---------- Dataset extract ----------

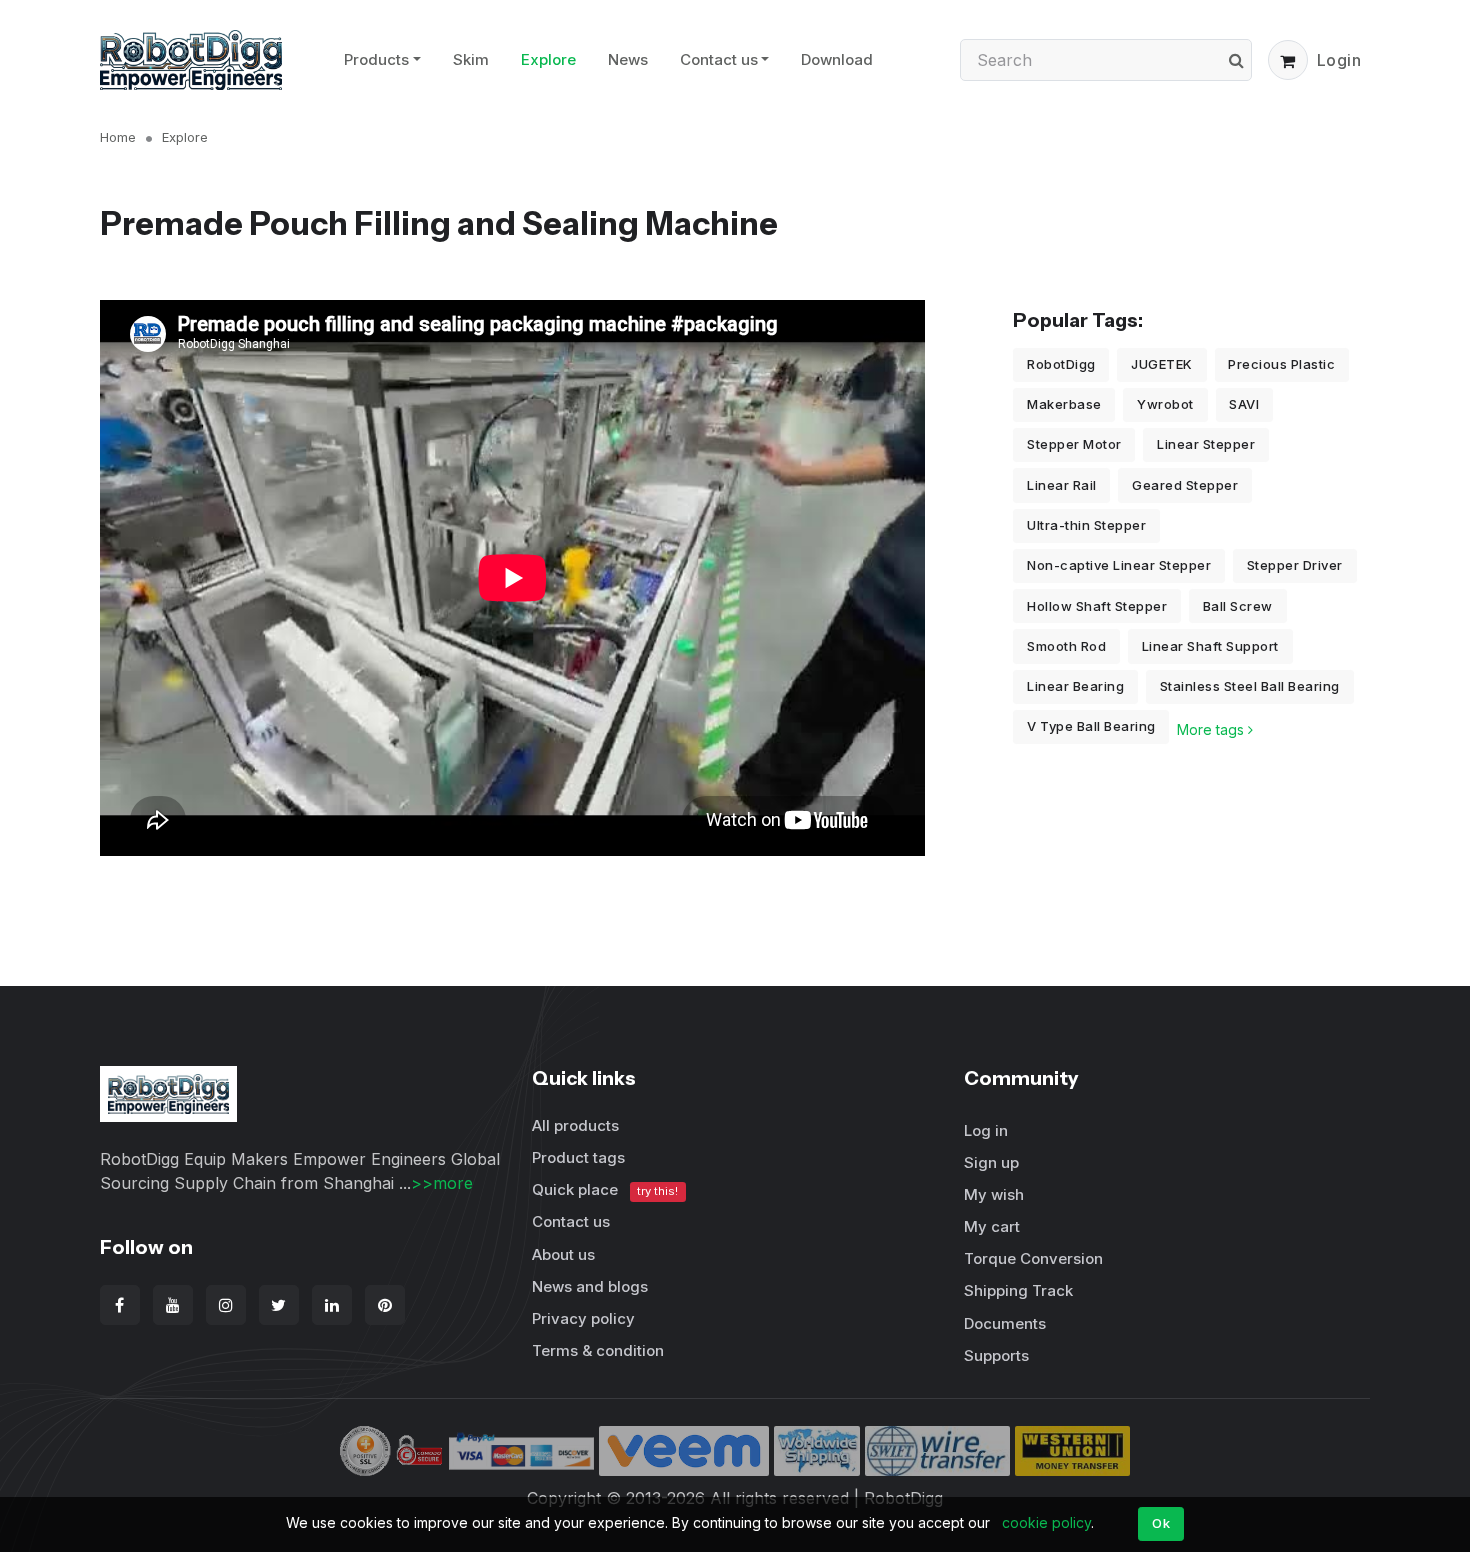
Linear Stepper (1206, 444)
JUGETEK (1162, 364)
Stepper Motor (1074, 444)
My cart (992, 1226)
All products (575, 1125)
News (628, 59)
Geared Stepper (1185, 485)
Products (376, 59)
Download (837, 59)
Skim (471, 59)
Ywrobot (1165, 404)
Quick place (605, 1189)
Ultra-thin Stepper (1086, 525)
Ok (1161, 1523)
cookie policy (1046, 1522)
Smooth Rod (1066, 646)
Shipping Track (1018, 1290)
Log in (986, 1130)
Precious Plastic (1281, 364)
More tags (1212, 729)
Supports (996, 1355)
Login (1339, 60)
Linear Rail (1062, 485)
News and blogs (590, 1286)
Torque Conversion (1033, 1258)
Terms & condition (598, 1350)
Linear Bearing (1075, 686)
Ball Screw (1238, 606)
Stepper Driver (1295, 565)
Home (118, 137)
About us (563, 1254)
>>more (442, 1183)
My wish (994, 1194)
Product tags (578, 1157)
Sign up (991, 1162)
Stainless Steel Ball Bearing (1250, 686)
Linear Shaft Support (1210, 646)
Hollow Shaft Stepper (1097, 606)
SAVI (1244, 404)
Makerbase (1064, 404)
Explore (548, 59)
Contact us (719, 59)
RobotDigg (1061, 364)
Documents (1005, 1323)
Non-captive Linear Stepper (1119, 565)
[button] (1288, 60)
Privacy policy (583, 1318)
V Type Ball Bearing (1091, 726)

----------
---------- Dataset extract ----------

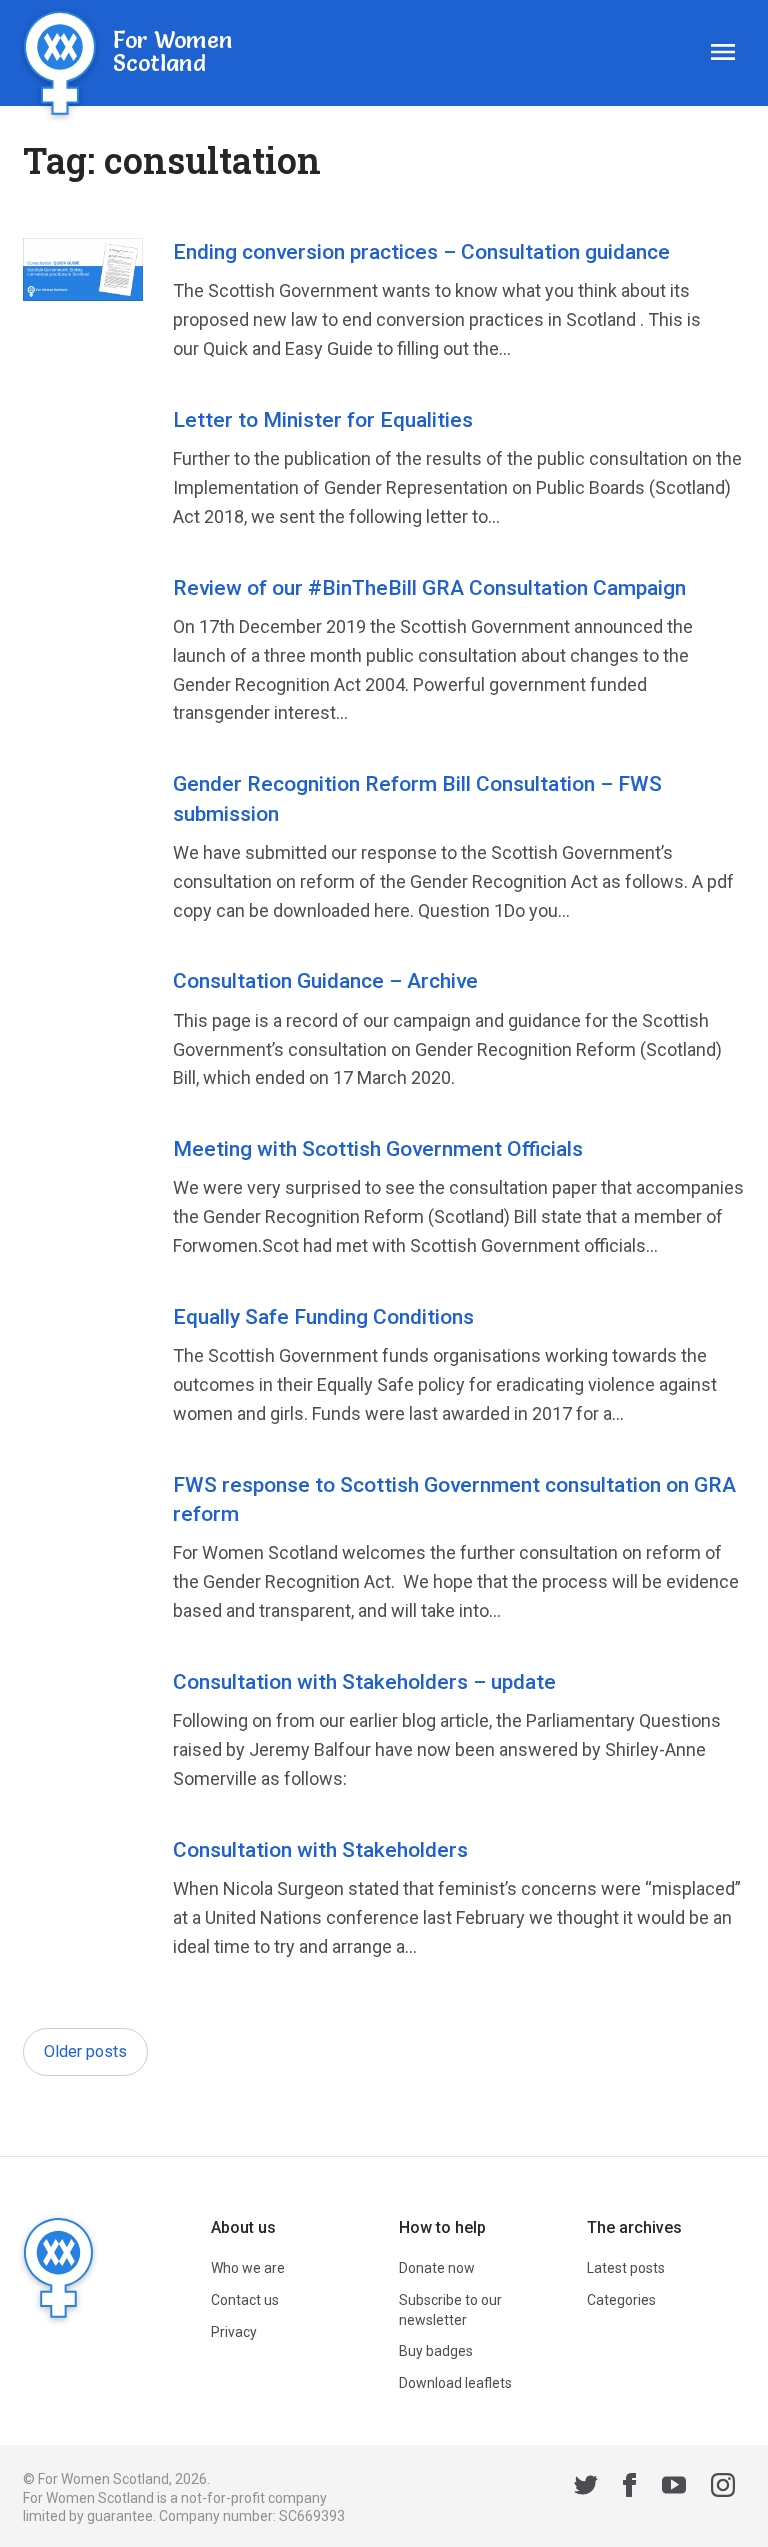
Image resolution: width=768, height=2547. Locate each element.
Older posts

----------
---------- Dataset extract ----------

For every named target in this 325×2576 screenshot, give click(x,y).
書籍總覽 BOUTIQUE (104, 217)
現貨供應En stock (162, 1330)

----------

Directions: Reprint exactly the lines above that start at the one with "Linear Stepper (1206, 444)" and end at the one with "V Type Ball Bearing (1091, 726)", keeping both and adding none.

The answer:
Linear Stepper (1206, 444)
JUGETEK (1162, 364)
Stepper Motor (1074, 444)
My cart (992, 1226)
All products (575, 1125)
News (628, 59)
Geared Stepper (1185, 485)
Products (376, 59)
Download (837, 59)
Skim (471, 59)
Ywrobot (1165, 404)
Quick place (605, 1189)
Ultra-thin Stepper (1086, 525)
Ok (1161, 1523)
cookie policy (1046, 1522)
Smooth Rod (1066, 646)
Shipping Track (1018, 1290)
Log in (986, 1130)
Precious Plastic (1281, 364)
More tags (1212, 729)
Supports (996, 1355)
Login (1339, 60)
Linear Rail (1062, 485)
News and blogs (590, 1286)
Torque Conversion (1033, 1258)
Terms & condition (598, 1350)
Linear Bearing (1075, 686)
Ball Screw (1238, 606)
Stepper Driver (1295, 565)
Home (118, 137)
About us (563, 1254)
>>more (442, 1183)
My wish (994, 1194)
Product tags (578, 1157)
Sign up (991, 1162)
Stainless Steel Ball Bearing (1250, 686)
Linear Shaft Support (1210, 646)
Hollow Shaft Stepper (1097, 606)
SAVI (1244, 404)
Makerbase (1064, 404)
Explore (548, 59)
Contact us (719, 59)
RobotDigg (1061, 364)
Documents (1005, 1323)
Non-captive Linear Stepper (1119, 565)
[button] (1288, 60)
Privacy policy (583, 1318)
V Type Ball Bearing (1091, 726)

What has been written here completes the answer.